Start of Dataset

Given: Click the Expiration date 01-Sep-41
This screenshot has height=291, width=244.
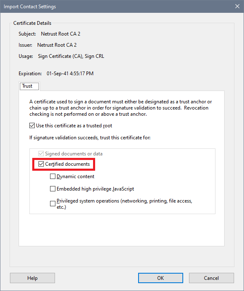Looking at the screenshot, I should point(57,74).
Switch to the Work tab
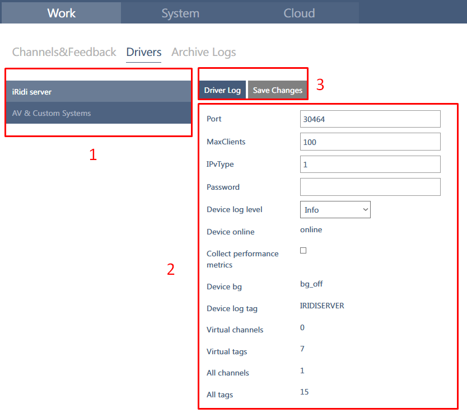Viewport: 467px width, 413px height. [x=61, y=13]
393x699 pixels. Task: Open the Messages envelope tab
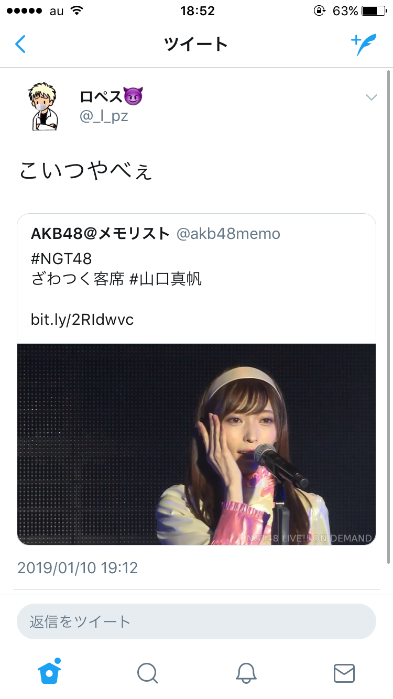(x=344, y=673)
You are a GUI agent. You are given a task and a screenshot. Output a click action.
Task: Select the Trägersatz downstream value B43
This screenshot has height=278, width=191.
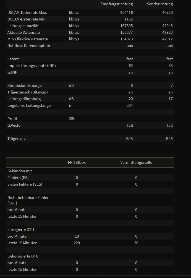[130, 139]
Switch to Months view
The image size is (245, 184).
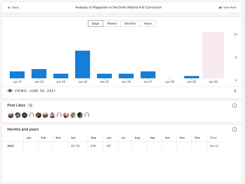pos(130,24)
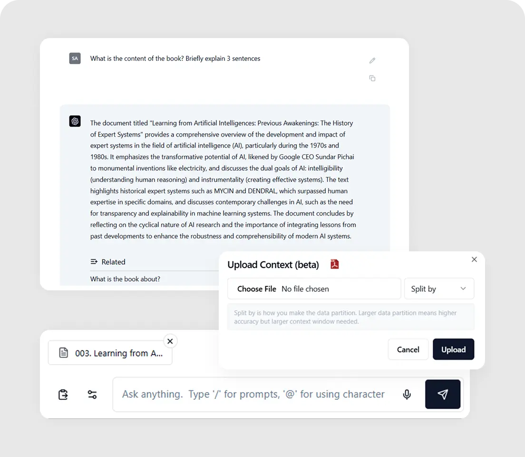Image resolution: width=525 pixels, height=457 pixels.
Task: Click the edit pencil icon on user message
Action: pyautogui.click(x=372, y=60)
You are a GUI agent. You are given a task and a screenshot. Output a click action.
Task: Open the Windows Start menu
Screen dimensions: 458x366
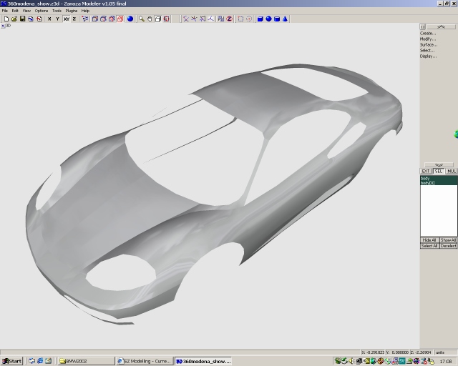[x=12, y=361]
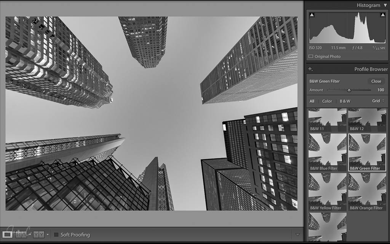Filter profiles by B & W tab

click(345, 101)
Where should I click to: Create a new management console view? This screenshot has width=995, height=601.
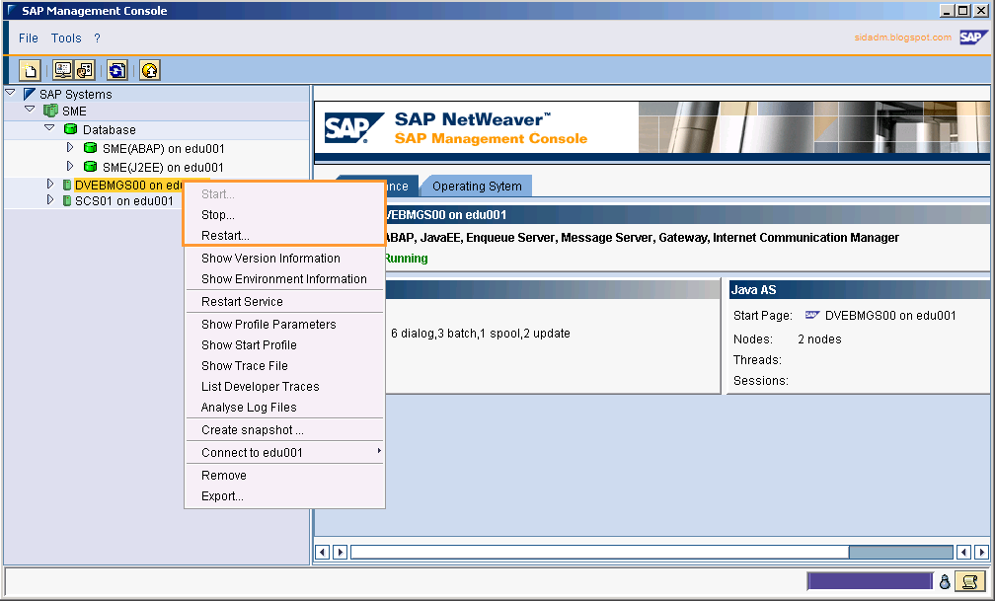pos(30,70)
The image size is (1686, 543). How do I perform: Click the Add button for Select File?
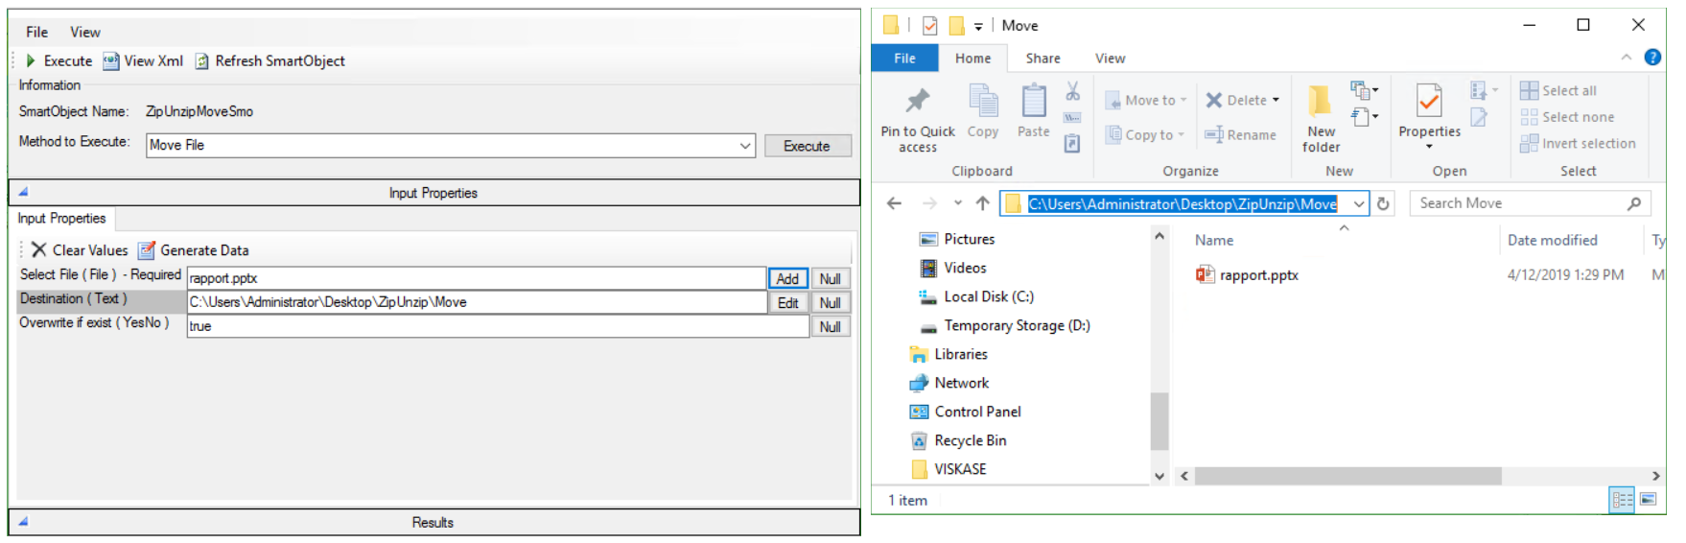(787, 278)
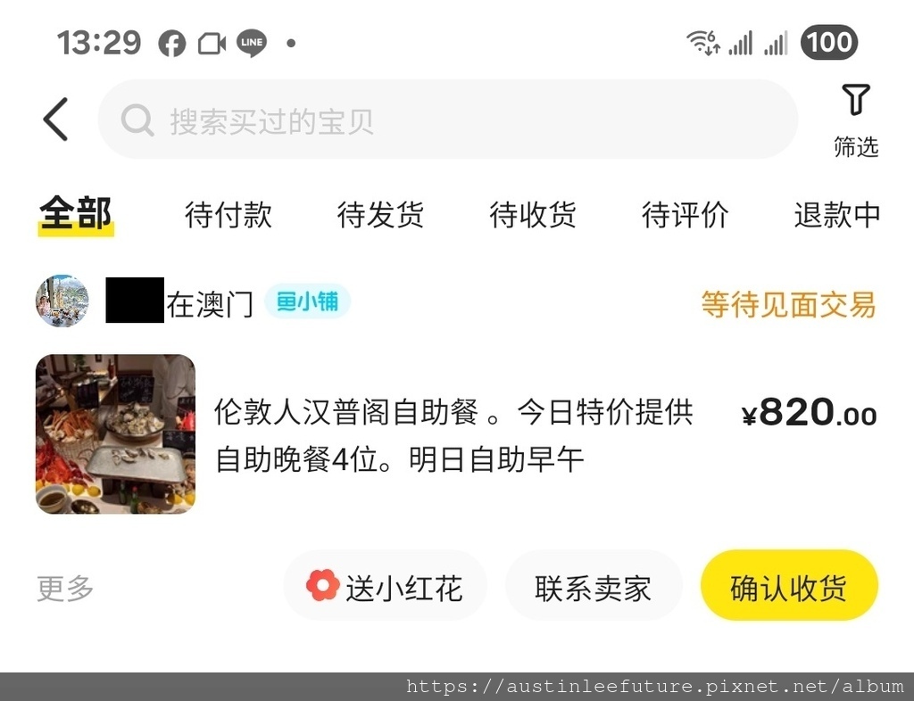
Task: Tap the battery 100 indicator
Action: [829, 43]

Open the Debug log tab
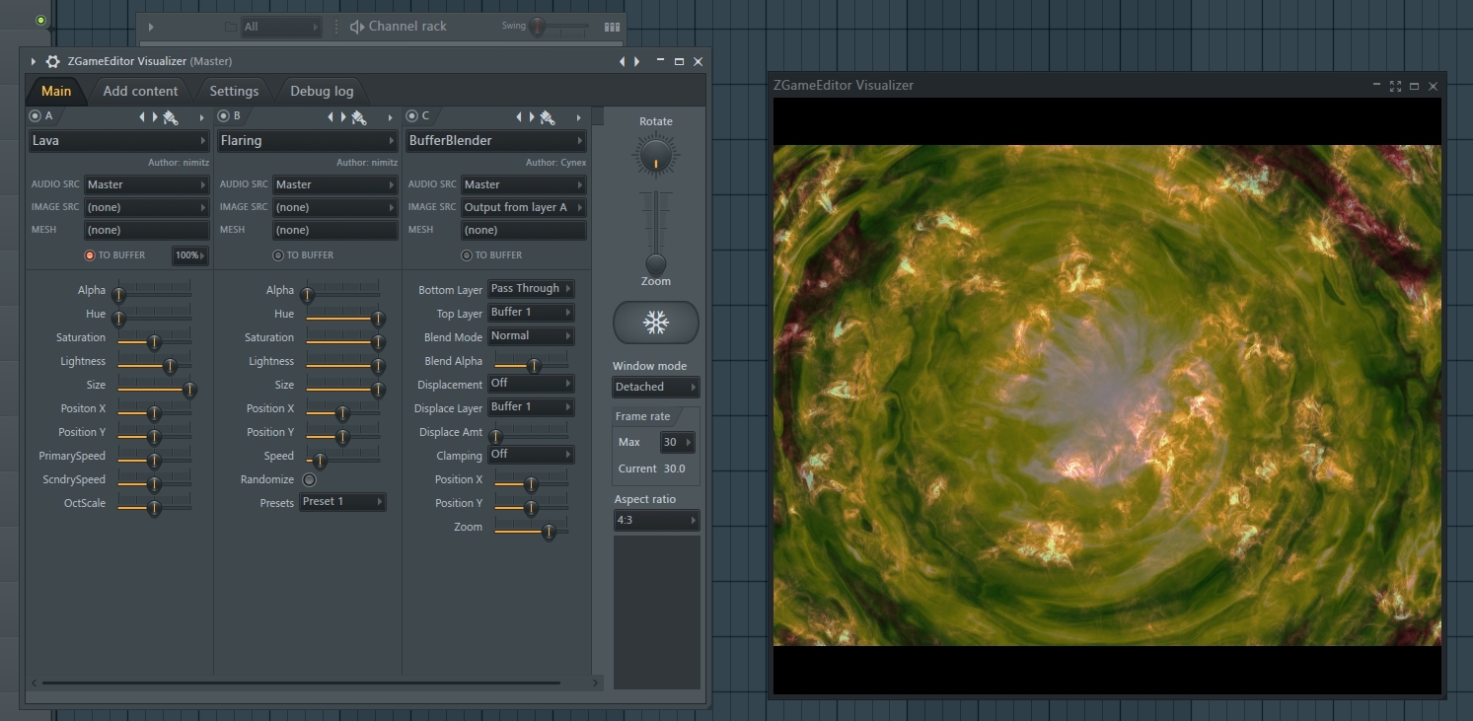[322, 91]
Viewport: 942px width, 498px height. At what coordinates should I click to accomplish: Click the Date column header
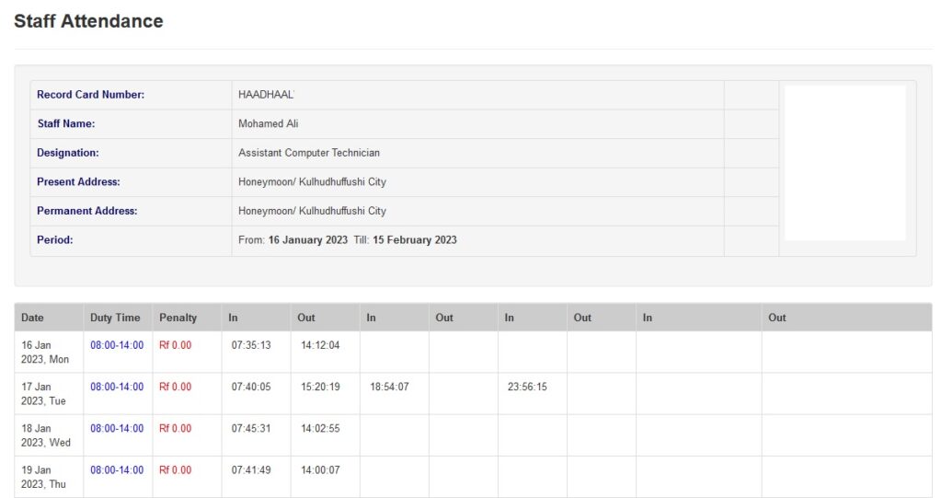tap(32, 318)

End of Dataset

**Goal of the exercise:**
Copy out the material above exactly; the images stay out.

**Response box:**
Given: Click the Expiration date 01-Sep-41
This screenshot has height=291, width=244.
Looking at the screenshot, I should point(57,74).
Switch to the Work tab
Viewport: 467px width, 413px height. [x=61, y=13]
393x699 pixels. Task: Open the Messages envelope tab
(x=344, y=673)
You are a GUI agent. You are given a task and a screenshot. Output a click action.
Task: Select the Trägersatz downstream value B43
This screenshot has height=278, width=191.
[130, 139]
Switch to Months view
The image size is (245, 184).
pos(130,24)
Image resolution: width=525 pixels, height=457 pixels.
Task: Click the edit pencil icon on user message
Action: pyautogui.click(x=372, y=60)
You are a GUI agent. You are given a task and a screenshot. Output a click action.
Task: Open the Windows Start menu
Screen dimensions: 458x366
[x=12, y=361]
Filter profiles by B & W tab

click(345, 101)
Where should I click to: Create a new management console view? This screenshot has width=995, height=601.
pos(30,70)
The image size is (1686, 543). How do I perform: Click the Add button for Select File?
(787, 278)
Task: Tap the battery 100 indicator
Action: [829, 43]

Open the Debug log tab
[322, 91]
Viewport: 942px width, 498px height. At what coordinates should I click to accomplish: Click the Date column header
tap(32, 318)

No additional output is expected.